I love talking about delusions, in a DSM IV medical kind of sense. What was the question?
cj x
I think that they point out some interesting aspects to beliefs, other than what I call opinions, stereotypes and conclusions (common beliefs like democrats are free spenders).
That along with memory tricks and damage is an interesting part of what makes for beliefs, not of the 'I believe that Newton’s law accurately describes the falling of an object in the earth's gravitational field.' sort of beliefs.
But the core biological basis what we perceive, have memories of and really believe to be reality.

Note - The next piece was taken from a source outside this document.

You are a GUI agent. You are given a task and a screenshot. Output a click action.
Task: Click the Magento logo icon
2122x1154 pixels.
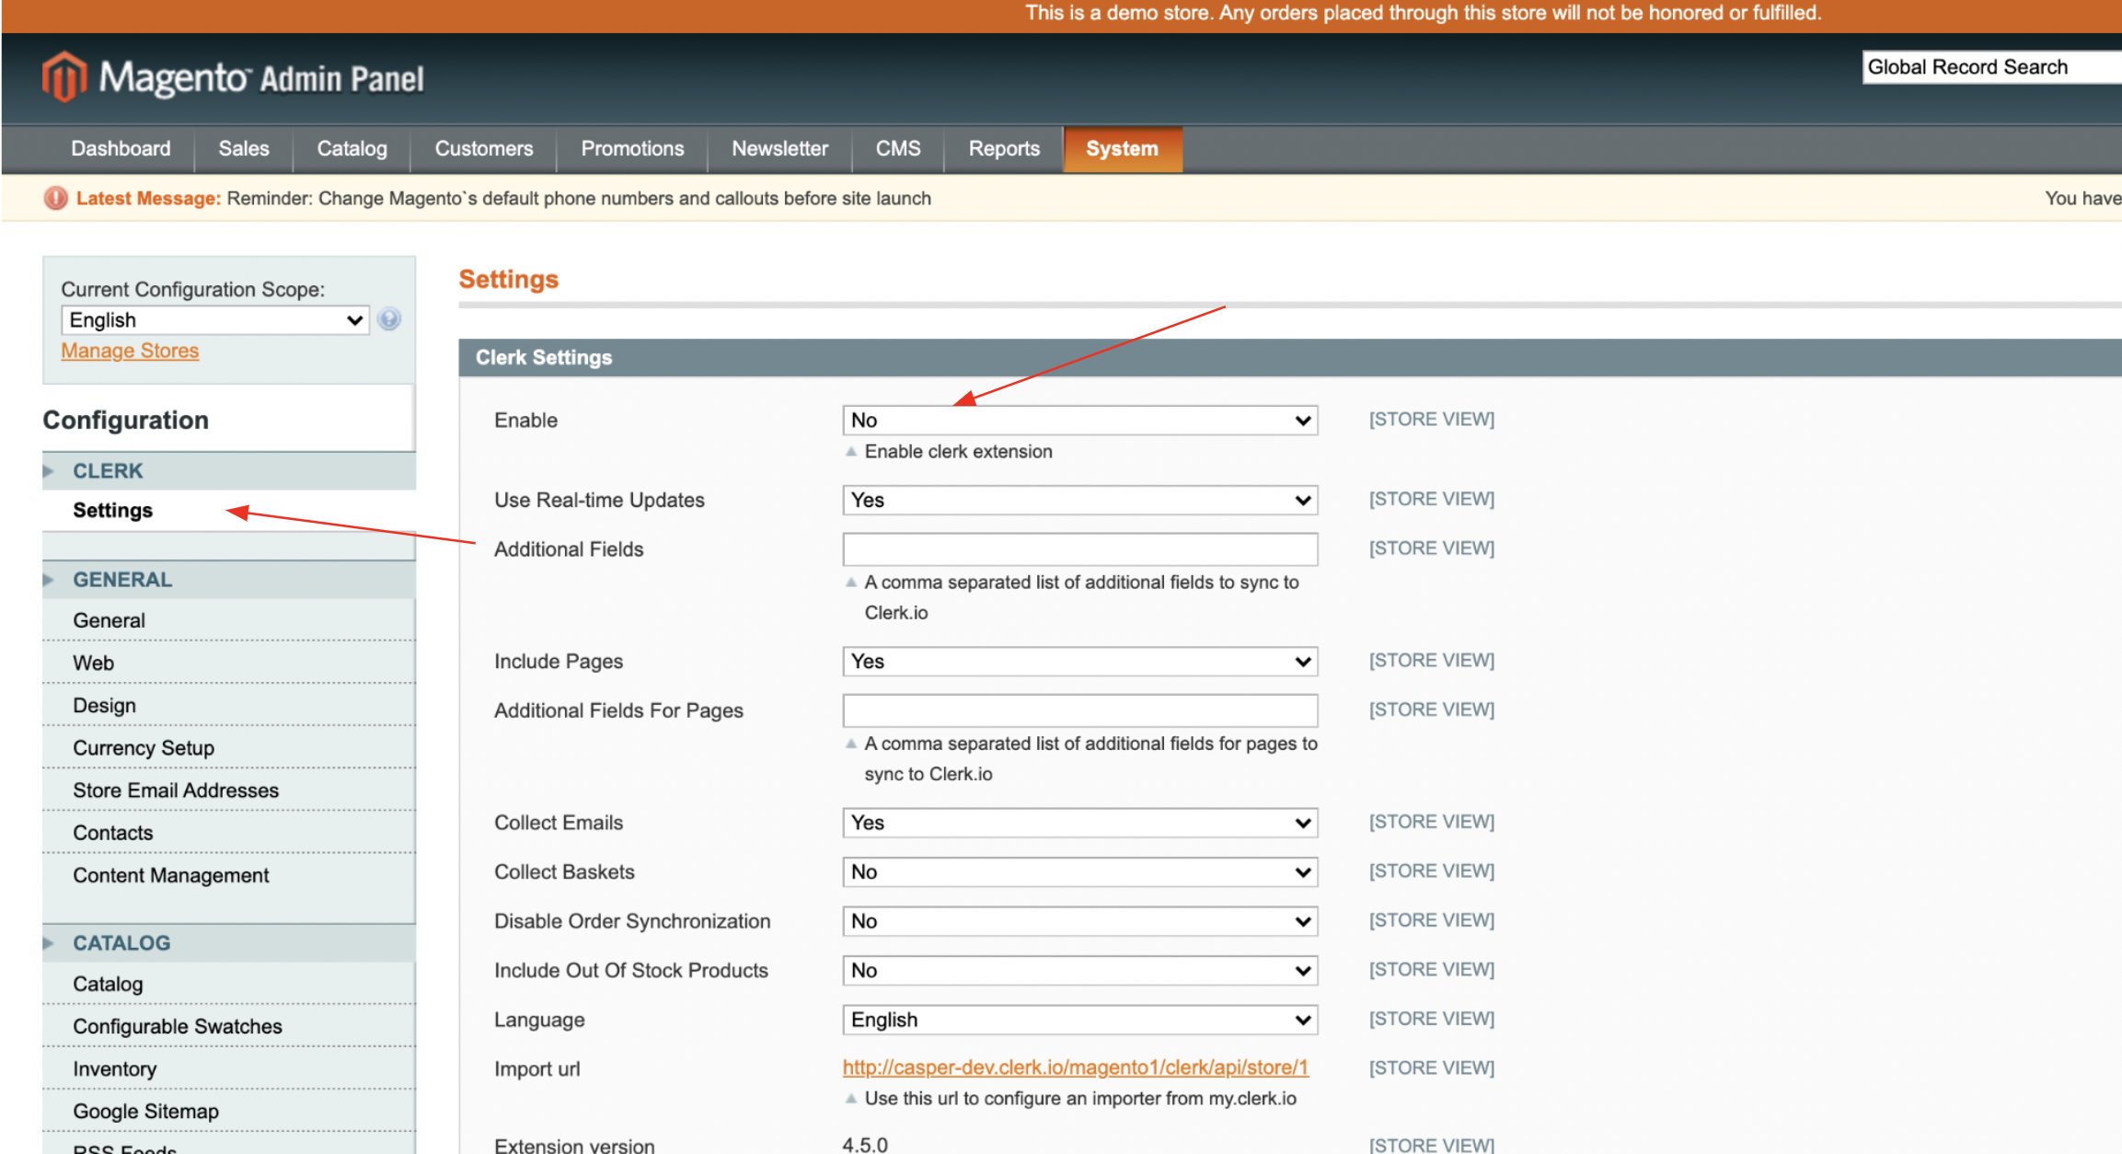pos(63,76)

People with delusions seem to have memories of events that did not happen, say they believe that they served in Europe in World War II, even though photographs, signatures, letters, companions and overwhelming amounts of evidence would indicate other wise. These beliefs are help firmly, confronting them has no effect on them, people may learn not to share them but they hold them to be true and valid experiences which they had.
Now this does lead to some interesting possibilities:
-that memory and experience are biological in nature and therefore subject to malfunctioning and spurious events. So perceptive events occur for the individual which are not related to actual events in the external world. Only in the brain.

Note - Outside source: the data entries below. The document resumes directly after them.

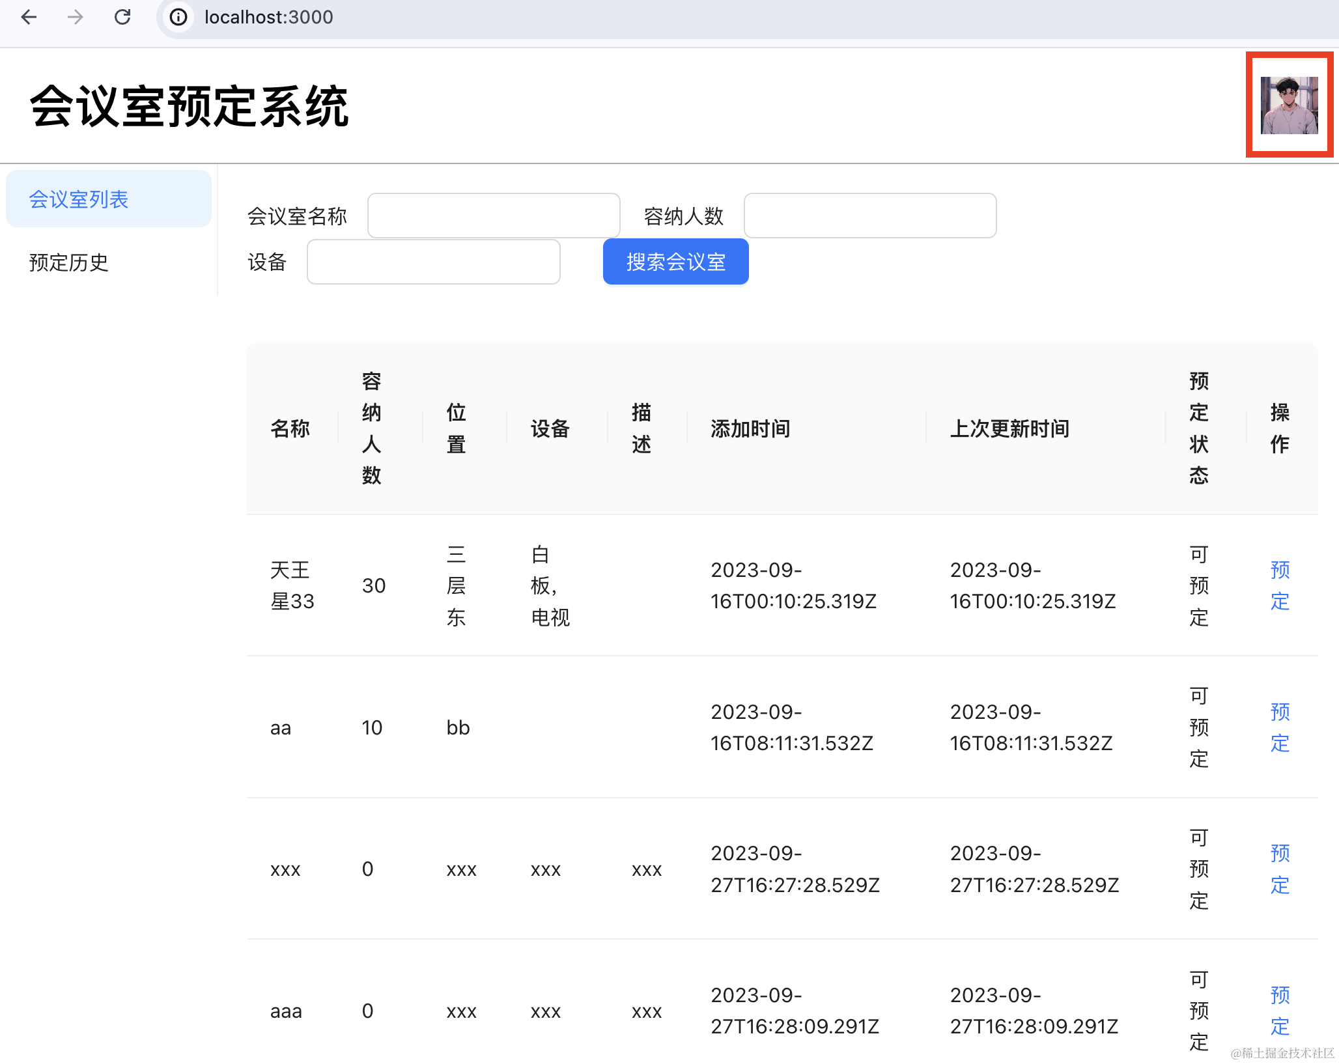Screen dimensions: 1339x1064
Task: Click the browser back arrow
Action: (29, 17)
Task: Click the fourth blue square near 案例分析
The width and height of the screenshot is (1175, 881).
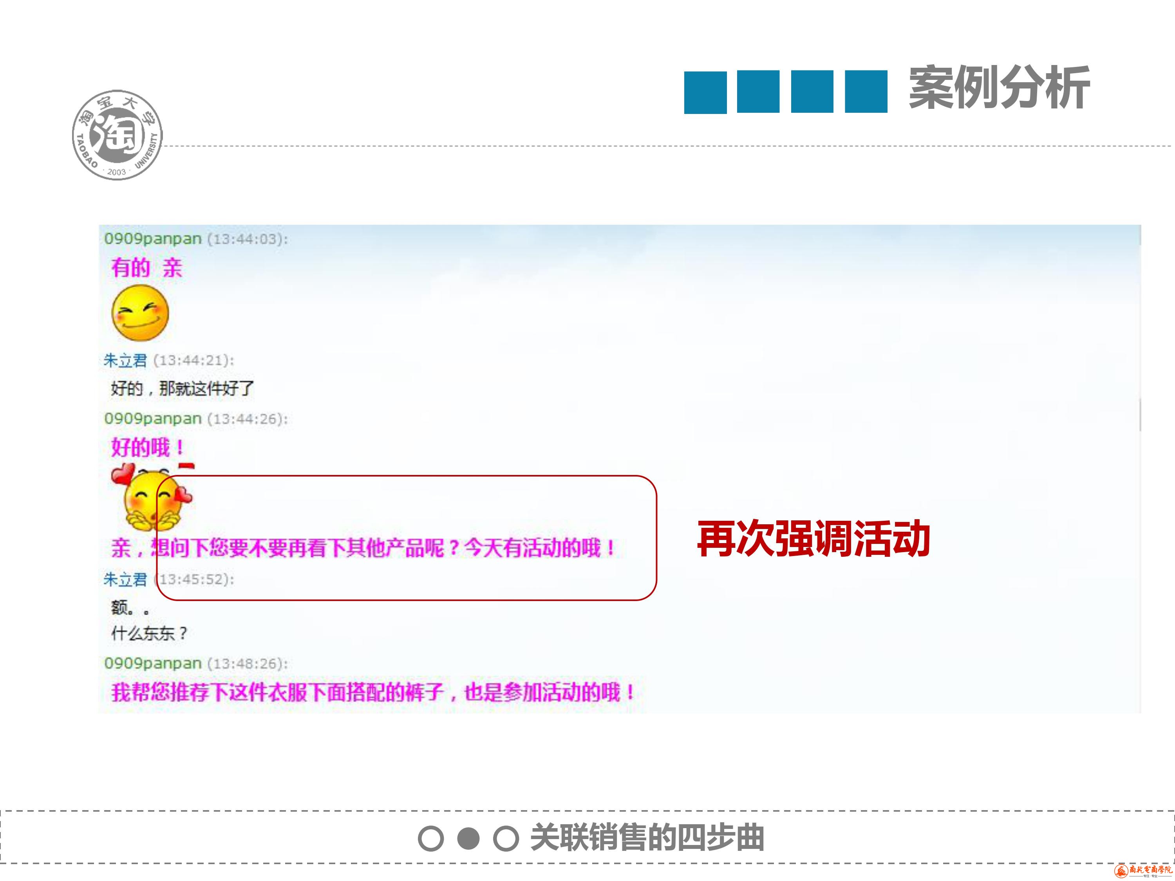Action: (x=866, y=92)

-that somehow multiple realities exist and that a person may have a body but receives information from another reality (unlikely), but a correlate of the 'consciousness as TV signal' sort of theory.
And as intriguing as the second is the first seems more likely, in that in head trauma, memories are often confabulated, the person knows they were in the car but they believe they were headed to the store when they were heading home. (Beliefs countering evidence.)
Or in memory deficits such as dementia or Alzheimer’s, where consolidation of new memories do not occur, the individual has experiences that may no longer perceive as memories.
And this is where I think that the evidence for personhood as a biological process lies.